As we move on after our week-long euphoria of celebrating our 60th anniversary of our independence, we have to re-examine the substance of that “independence”, even as the two political protagonists pushing for independence – Jagan and Burnham – offered competing critiques of the colonial order and what was to replace it. Britain and its successor, the USA, offered the old, ironically named “Liberal” paradigm that had produced slavery and indentureship but was now fiercely anti-communist.

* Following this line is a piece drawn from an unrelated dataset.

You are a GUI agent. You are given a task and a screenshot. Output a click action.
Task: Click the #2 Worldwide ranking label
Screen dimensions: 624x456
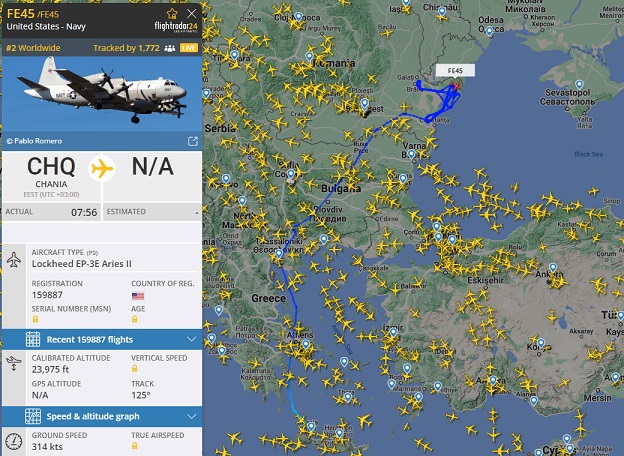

The ideological attempts to peel off the effects of colonialism in Guyana ranged from Jagan’s Marxism from the 1940s to Black Power in the 1960s and 70s, challenging Burnham’s “cooperative socialism” after he was handed “independence” for his assistance in removing Jagan. But after the 1980s, the ideological battles petered out with the end of the Cold War, and we supposedly arrived at “the end of ideology”. After Burnham’s socialist cooperative experiment ended disastrously, the PNC adopted – and the PPP continued – the neoliberal principles of the Washington Consensus in 1989, which collapsed in 2008.
One radical synthesising critique of the new, supposedly independent order was presented by the Latin American theorist Aníbal Quijano, which he called the “Coloniality of Power”. He demonstrated that while “colonialism” might have ended, its structural features, dubbed “coloniality”, remain firmly in place. Quijano posits that we were all conscripted by a European-defined “modernity” that began in 1492 with the conquest of the Americas. Modernity developed and extended the structures of power, control, and hegemony that emerged during the era of colonialism. He posits that the coloniality of power takes three forms: systems of (racial) hierarchies, systems of knowledge, and cultural systems.

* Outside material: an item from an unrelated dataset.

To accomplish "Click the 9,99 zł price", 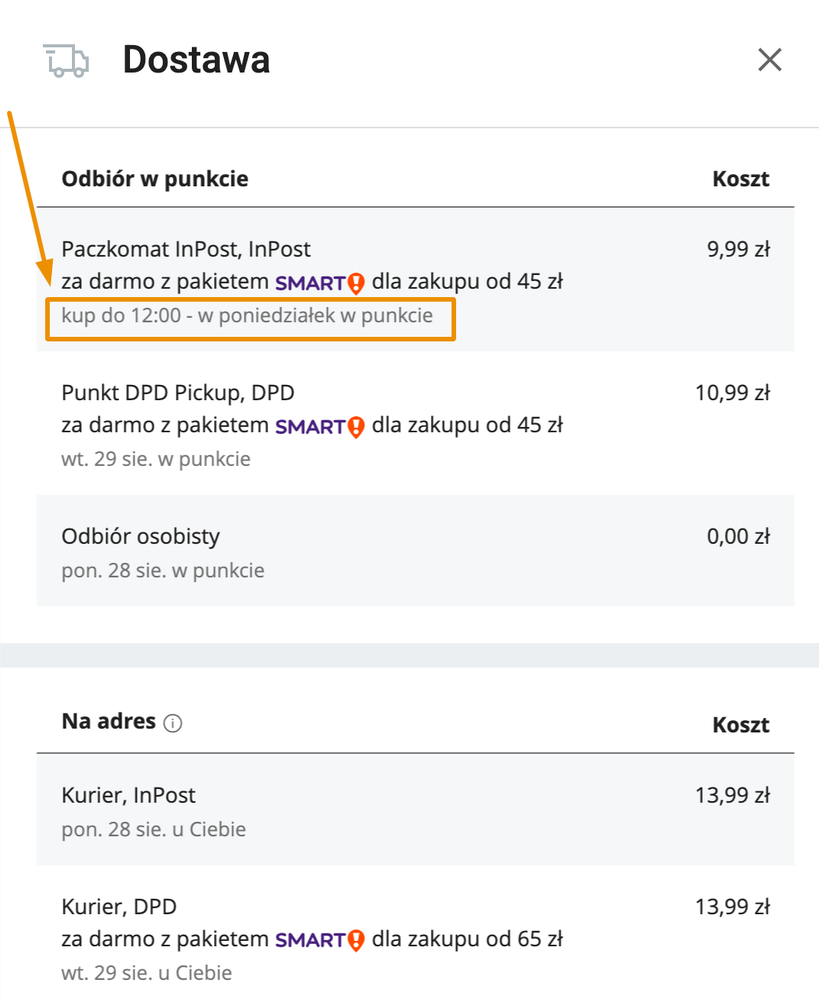I will [738, 249].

Race was created to justify the enslavement of Africans using Christian myths, including a “Great Chain of Being” with God on top, followed by his angels, then mankind, with Whites on top and Blacks at the bottom. Other groups, like Indians and Chinese, were placed in intermediate positions – for which they fought each other to maintain their subaltern statuses. Remember the newly-minted lawyer Gandhi insisting that as a “Caucasian”, he shouldn’t be treated like a “Kaffir” in South Africa?! Race still matters and complicates intergroup relations created in multi-ethnic colonies like Guyana. It is ironic that we are still fighting while Whites globally remain on top.
Quijano asserts, in addition to racial classification and slavery, “The other process was the constitution of a new structure of control of labour and its resources and products.” The global racial/ethnic hierarchy of Europeans and non-Europeans was an integral part of the development of the capitalist world system. That included transitional forms such as indentureship, in which the control of labour was guaranteed without the moral opprobrium of slavery. The Girmit/indentured, then, is an important cog in the extension of coloniality from slavery. They represent the contradictions inherent in the myth of “free labour” from slave labour in the “accumulation by dispossession” stage of capitalism.

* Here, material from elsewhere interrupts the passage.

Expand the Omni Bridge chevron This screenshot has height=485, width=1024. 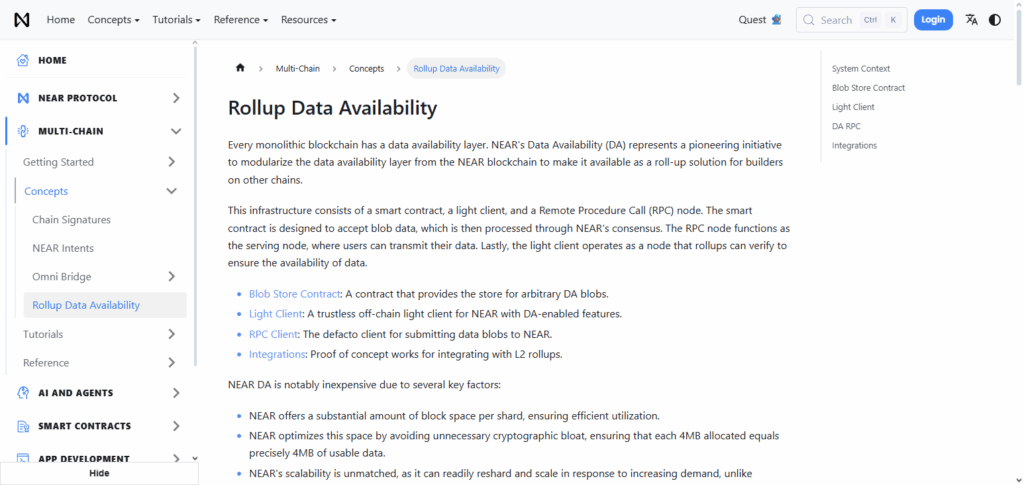pyautogui.click(x=172, y=276)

The “systems of knowledge” should be especially relevant to the academics at our local university. Quijano writes, “Europe’s hegemony over the new model of global power concentrated all forms of the control of subjectivity, culture, and especially knowledge and the production of knowledge under its hegemony.” This leads to the third element of the coloniality of power – the creation of cultural systems that revolve around a Eurocentric hierarchy and that enforce Eurocentric economic and knowledge production systems. We all ape Eurocentric norms in which we will invariably be second-class.
We, therefore, all live within a multiplicity of colonialities: conquest and modernity; race; the nation; sexuality; motherhood; the hegemonic mind, etc. For us to have a clear idea as to what we hope to accomplish for real independence, we need to appreciate the constraints at the individual, group, state/nation, and global levels. For instance, why should we look down racially/ethnically at other groups when we ourselves are suffering from that scorn from others through hierarchies of race? Shouldn’t we fight for equity and equality of opportunity for all groups in each country we live in, plus gender justice and environmental sustainability?
Flight to the metropolitan countries is not the answer: we see the contradictions playing out there in virulent nativism and racism. As the western-dominated world system crumbles after 200 years, “natives” fleeing its contradictions in the periphery would gravitate to the metropoles to face a seething, anti-immigrant machinery that combines racist populism with arbitrary applications of the rule of law. Let us instead focus on building an equitable Guyana.